Hi! It's been a long time since I didn't visit the site. Well, perhaps I was  very bussy watching the FIFA world cup  But now that Argentina team is back at home  I returned to my Mac...
I've been reading a little about remote loggin in Mac OS X. Perhaps you have seen it, there is an option in the sharing control panel that allows you to enable remote login. I checked this but I don't know how I can loggin remotely.
For example, I have a small network at home (my mac and 2 PCs) and I want to try to access my Mac through the Telnet command line of my PC.
I type:

telnet
Microsoft Telnet> open 192.168.0.97

The host is found but it refusees the connection. The same thing happens if I do it from the Mac command line.

Do anyone know what do I have to do??


----------



## RHITMacMan (Jun 14, 2002)

You can't telnet into OS X.  You must use SSH to login remotely.  It's just like telnet, but over a secure channel.  Hence, some people refer to SSH as secure telnet.  I don't believe windows has a built in SSH client.  You'll need to go download one.  I prefer using SecureCRT myself.


----------



## hazmat (Jun 17, 2002)

SecureCRT is by far my favorite ssh client for Windows.  I WISH Terminal.app had the functionality of SecureCRT.  The only free ssh client I know of for Windows is putty.  Do a search and you'll find it.  It's quite good, too.


----------



## gibbs (Jun 25, 2002)

VNC is a good desktop sharing/viewing solution, its cross platform, and works really well over local networks. [and not that bad over the net as well]

I run VNC servers on both my mac and my PC on my home network, so I can log into them from the other room and use them as if I were actually there.

Hope this helps as another solution.


----------



## hazmat (Jun 25, 2002)

I have a lot of respect for VNC for those reasons, but it is sluggish as hell.  Very hard to do anything more than quick simple tasks.


----------



## DominikHoffmann (Jun 25, 2002)

> _Originally posted by hazmat _
> *The only free ssh client I know of for Windows is putty.*


I have used the Secure Shell Client for Windows from SSH Security Communications Group. It works really well and seems to receive frequent maintenance updates, not to mention that it has a built-in sftp client.


----------



## ghyde (Oct 14, 2002)

I've read all the Apple KB articles, and scoured the numerious Discussion topics, and I've been unable to find an answer to my question:
I keep getting a The Password is incorrect when trying to log into my Mac from my PC on a local LAN (by double-clicking on the Mac icon in the Windows Network Neighborhood). The closest I get is a message saying Requests are being refused by <name of Mac>. I've checked all the Sharing and Firewall settings. I'm outta ideas!!


----------



## RHITMacMan (Oct 15, 2002)

The windows file sharing password problem is another issue, not related to SSH and telent.  But, there is a solution for this problem as well.

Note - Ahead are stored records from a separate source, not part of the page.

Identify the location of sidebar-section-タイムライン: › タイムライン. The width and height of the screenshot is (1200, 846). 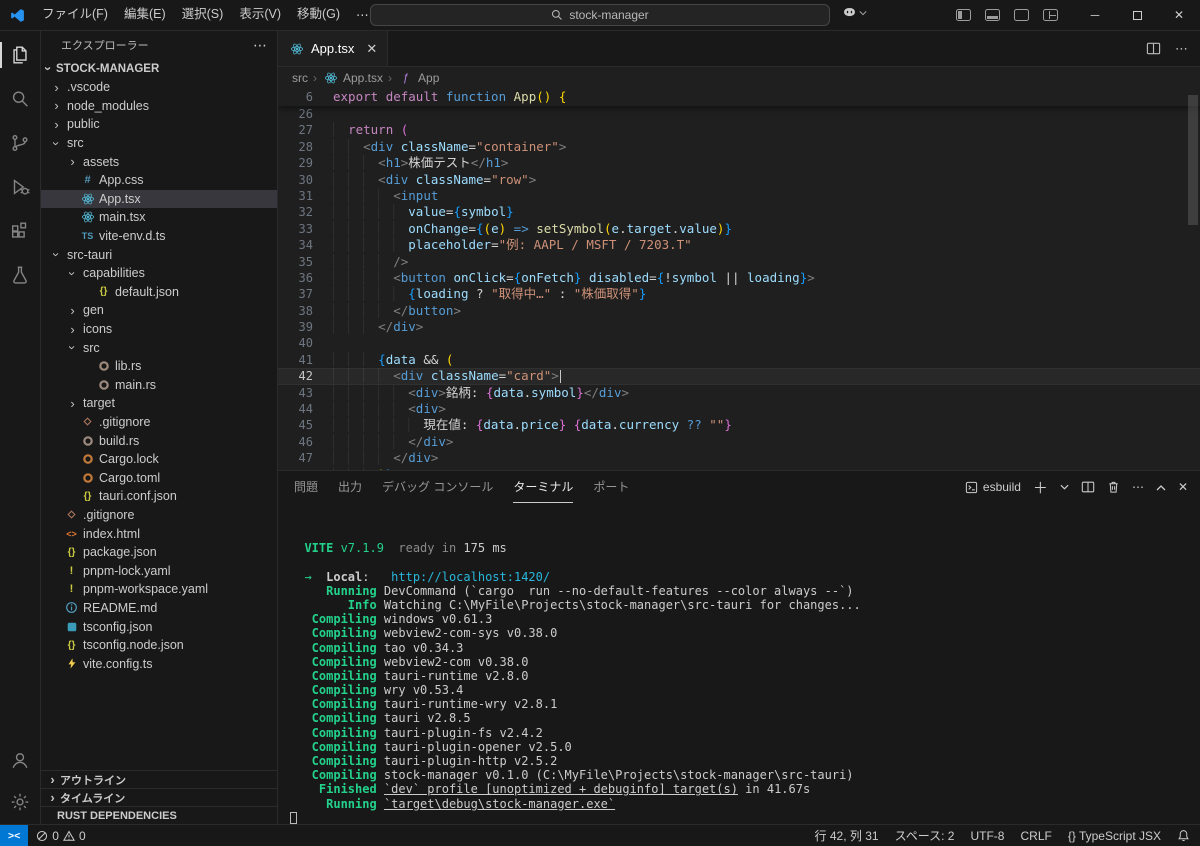
(159, 797).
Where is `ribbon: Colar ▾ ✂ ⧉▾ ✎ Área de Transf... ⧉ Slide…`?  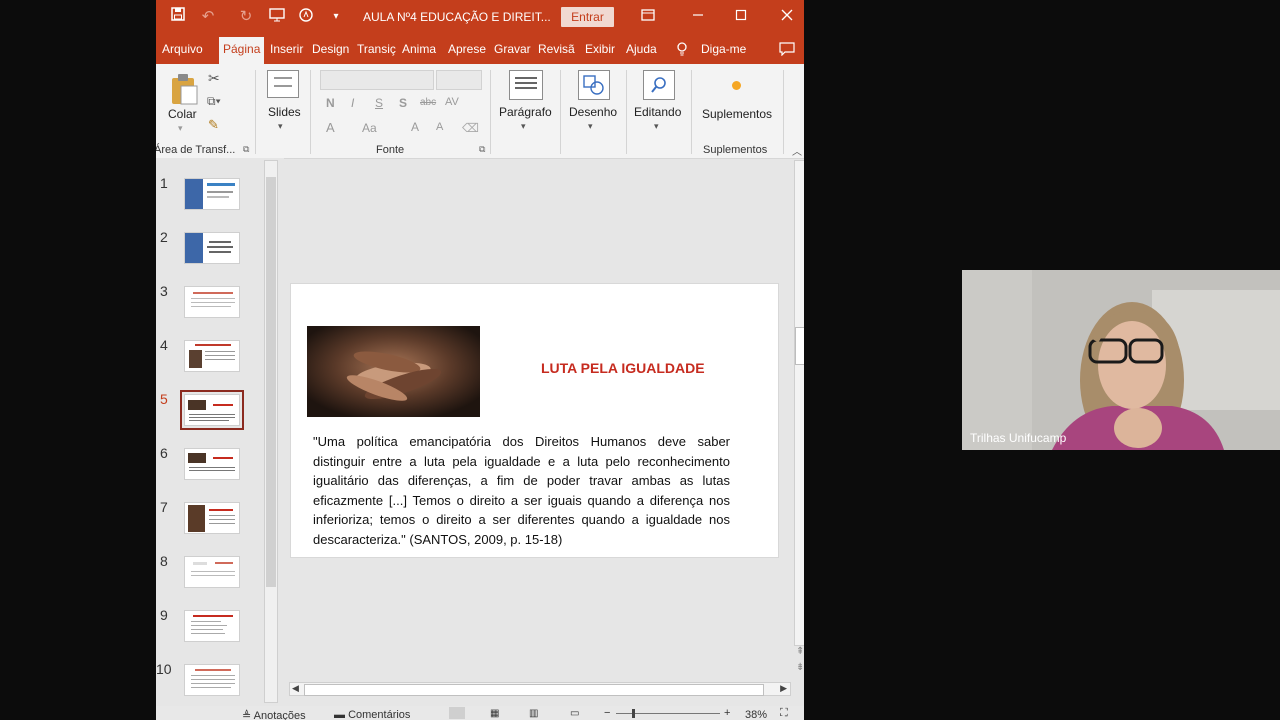
ribbon: Colar ▾ ✂ ⧉▾ ✎ Área de Transf... ⧉ Slide… is located at coordinates (480, 112).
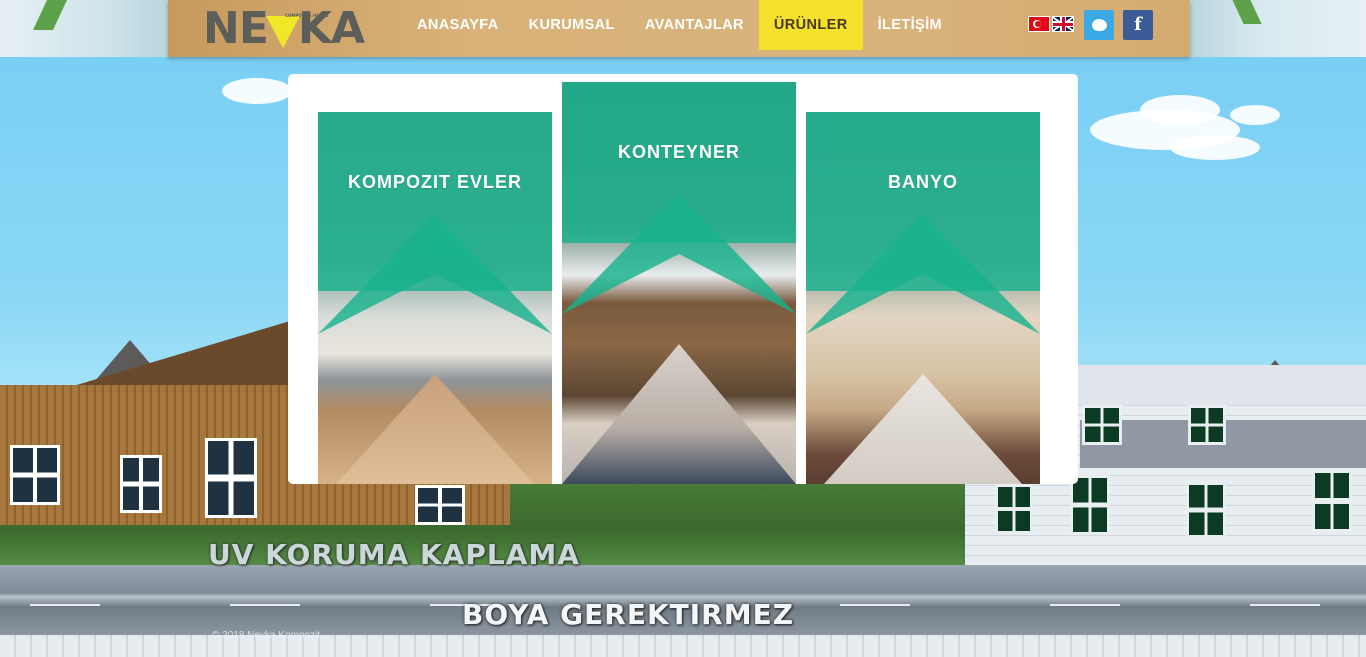 The width and height of the screenshot is (1366, 657). Describe the element at coordinates (236, 28) in the screenshot. I see `logo-text-ne: NE` at that location.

You have to reset your password in the Accounts system preference panel.  Also, make sure that you check the box that states "Allow user to log in from Windows."  Apparently, if you haven't changed your password since before the upgrade to 10.2 then the Windows file sharing login passwords don't get updated. There must be a separate location for system login passwords and the Windows File sharing passwords.  I had the same problem, and it was just the password that needed reset.  You should be able to reset your password the samething as it was originally.  If not, change it to something new, then change it back to the original password.


----------



## ghyde (Oct 15, 2002)

I hate to say this, but that hasn't worked either. 

Any other suggestions / ideas that might help?


----------



## raxa (Oct 26, 2002)

It is not recommended now that we have SSH but if this is just for your LAN you can do the following:

sudo /etc/inetd.conf

uncoment #telnet to telnet.

Now restart inetd.

To restart inetd first find it's PID and then sudo kill PID.

To find the PID run this line:

ps ax | grep "inetd" | grep -v grep | awk '{print $1, $5}'

than type 

sudo inetd

That's it.

By the way in case you don't know anything that you send/receive accross telnet it is plain text.

good luck


----------